Según los propios residentes, «la mayoría» de los solicitantes de asilo en ambos centros son venezolanos, pero también hay afganos, georgianos, cameruneses, entre otras nacionalidades.
Cada grupo está segregado. Los venezolanos se pasean juntos y son más, mientras que los pocos afganos y georgianos andan por su lado, sin mezclarse. «Ha habido roces entre las diferentes comunidades, pero no es tan común», dice Eduardo.
En ambos centros, los refugiados cuentan con Wi-Fi, guardería, canchas, un pequeño gimnasio, una lavandería y una peluquería.
«Te dan todas las cosas para que te arregles tú misma. Aquí hay profesionales, así que entre nosotras nos acomodamos y quedamos bellas«, se ríe Desirée.
Un proceso incierto
Pero en el Dölzig, la realidad es distinta. Para Eduardo, las condiciones de vida en ese centro son «paupérrimas». Hay una carencia absoluta de actividades de esparcimiento, por eso hay gente que vive día y noche sentada viendo para el techo. Tienes que comer, ducharte e incluso ir al baño en horas específicas: es como una cárcel».
Y un viaje a Leipzig es algo que la mayoría no se puede permitir. «Representaría un costo de siete euros diarios (unos US$8) y nuestro presupuesto semanal es de €35 (US$39) que nos da el Estado alemán».
Cabe destacar que si la persona recibe el estatus de asilo la cantidad de dinero otorgado es mayor.
A Desirée tampoco le gusta que le dicten la hora a la que tiene que comer o ducharse. «Es difícil, porque uno siente como que están manejando tu vida y no debería ser así porque uno no está preso».

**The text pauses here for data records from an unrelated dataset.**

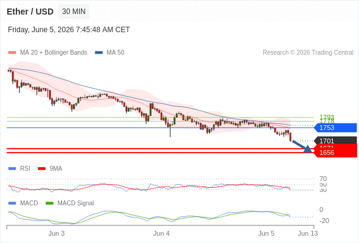This screenshot has height=243, width=359.
Task: Click the Jun 3 date axis label
Action: click(57, 233)
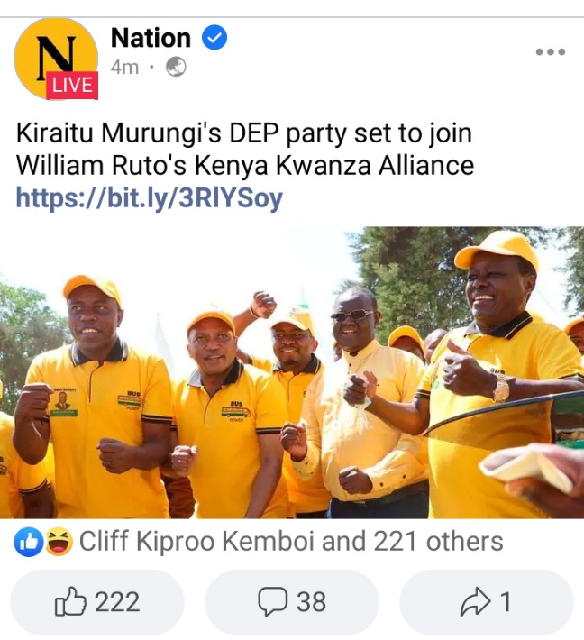Tap the thumbs-up outline icon
The image size is (584, 640).
[70, 601]
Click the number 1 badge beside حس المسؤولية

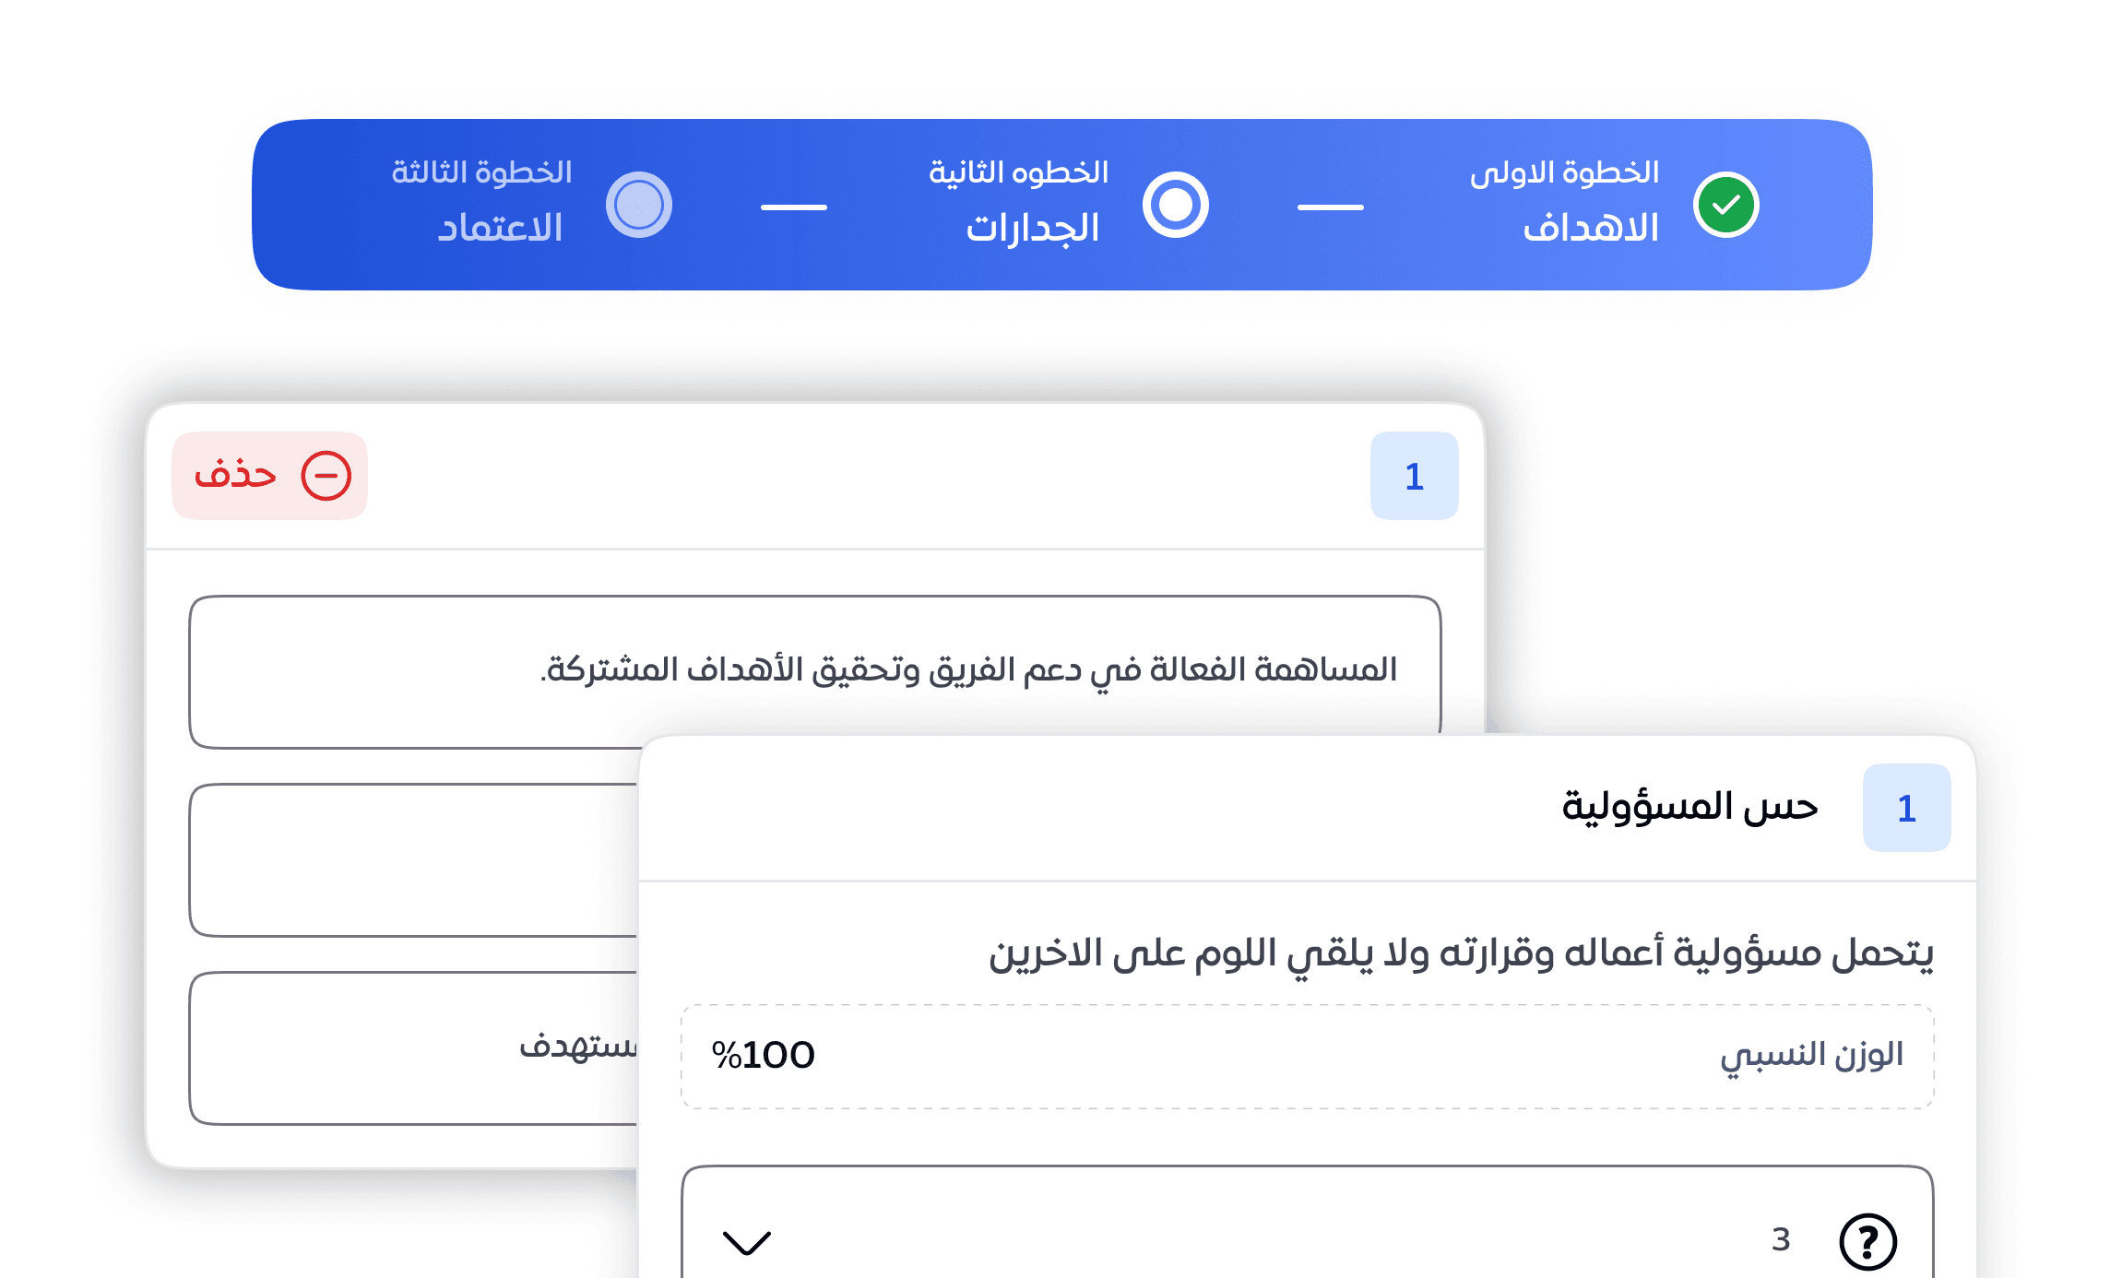[x=1907, y=808]
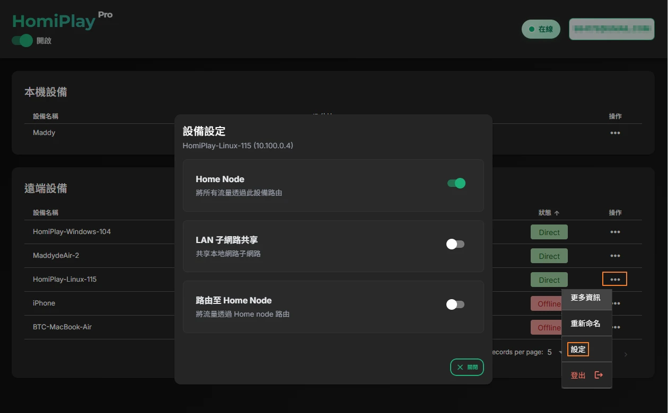Click the highlighted three-dot menu for HomiPlay-Linux-115
The height and width of the screenshot is (413, 668).
click(x=615, y=279)
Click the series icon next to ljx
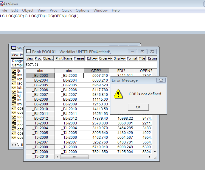Image resolution: width=205 pixels, height=170 pixels. point(14,71)
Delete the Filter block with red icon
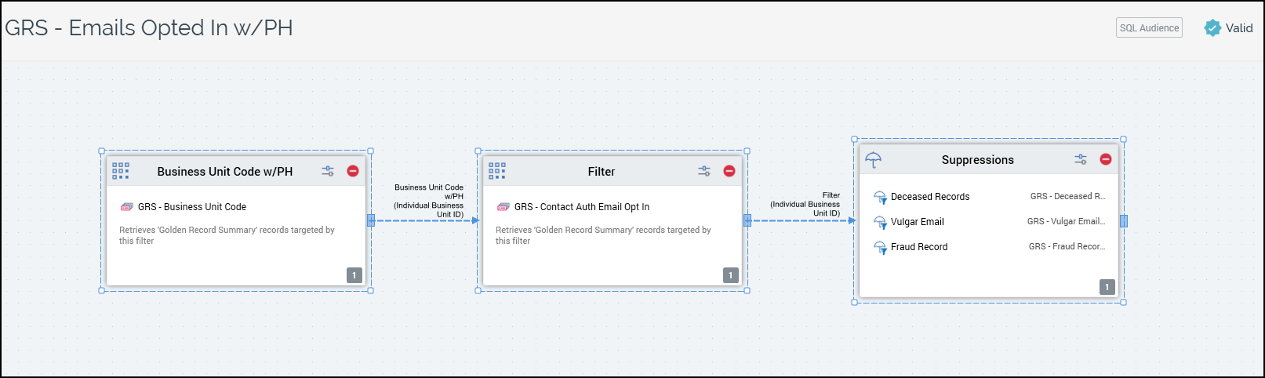This screenshot has height=378, width=1265. click(729, 171)
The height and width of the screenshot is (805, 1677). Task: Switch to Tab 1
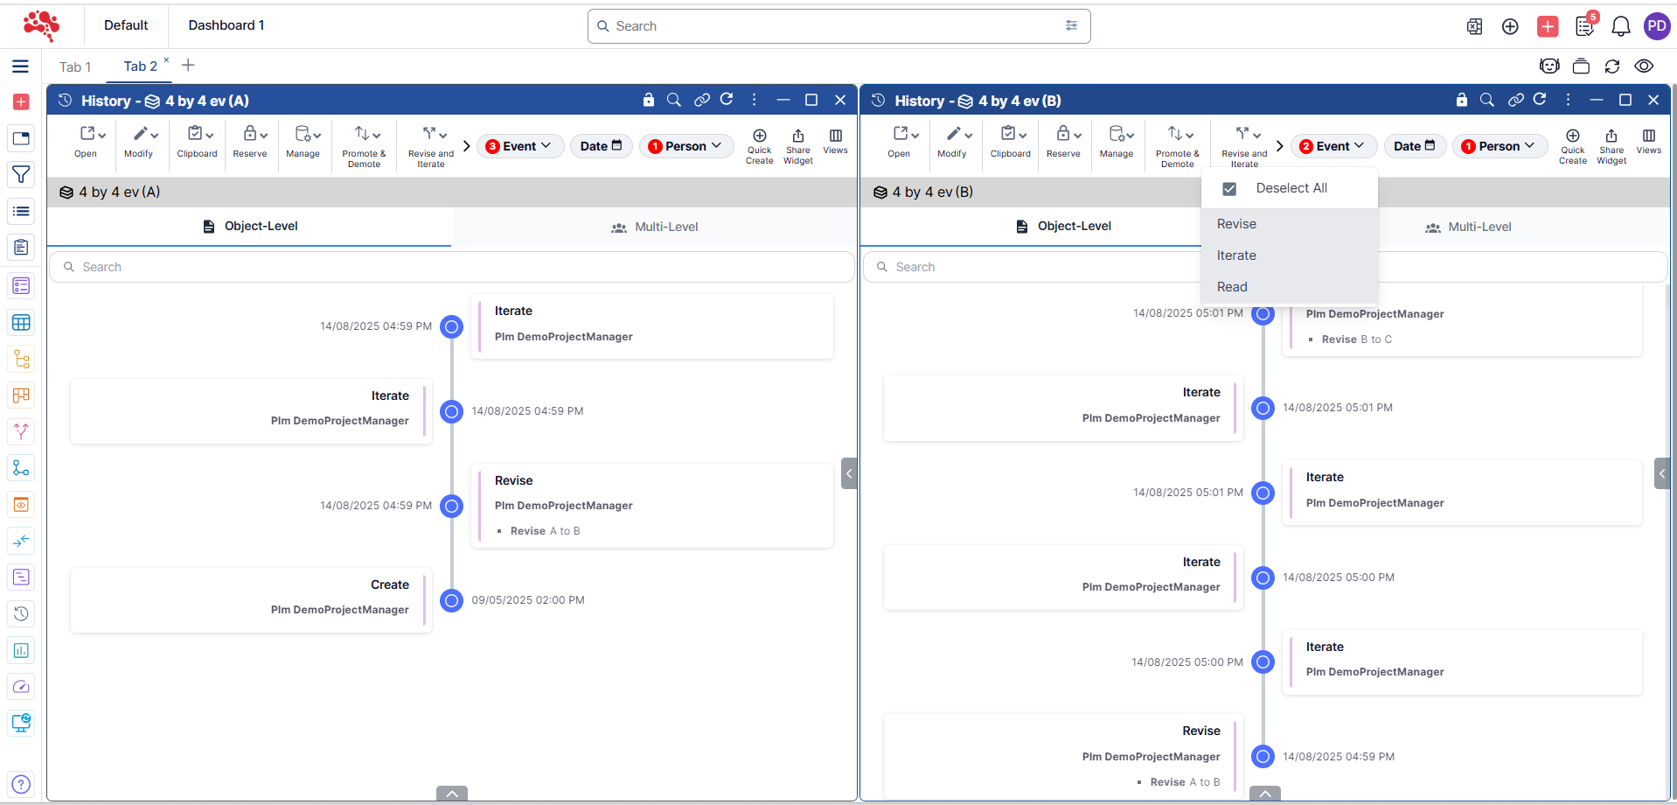pyautogui.click(x=75, y=67)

El proceso de solicitud de asilo puede durar entre dos meses y un año. «Todo depende de tu caso: es una lotería», afirma Desirée, quien agrega que el que te lo aprueben o no también parece ser un sorteo.
Durante este periodo, los solicitantes no pueden trabajar. Mientras que Eduardo tiene más de seis meses esperando una respuesta y comienza a desesperar, Daniel*, otro caraqueño que llegó a Alemania en octubre, vio su solicitud aprobada en tan solo dos meses.
«Los casos de asilo político reales suelen ser tramitados rápidamente. Las autoridades se tardan más con los casos de refugiados económicos, los detectan y muchas veces rechazan sus solicitudes», explica Daniel.
El proceso de asilo en Alemania tiene varias etapas y el punto de inicio son centros de acogida como el Max-Liebermann y el Dölzig.
Después de presentar una solicitud formal ante la BAMF, el solicitante recibe una confirmación de su permiso de residencia temporal. Luego viene una entrevista, que muchos consideran como una etapa crucial del trámite, seguida por la ansiada decisión final.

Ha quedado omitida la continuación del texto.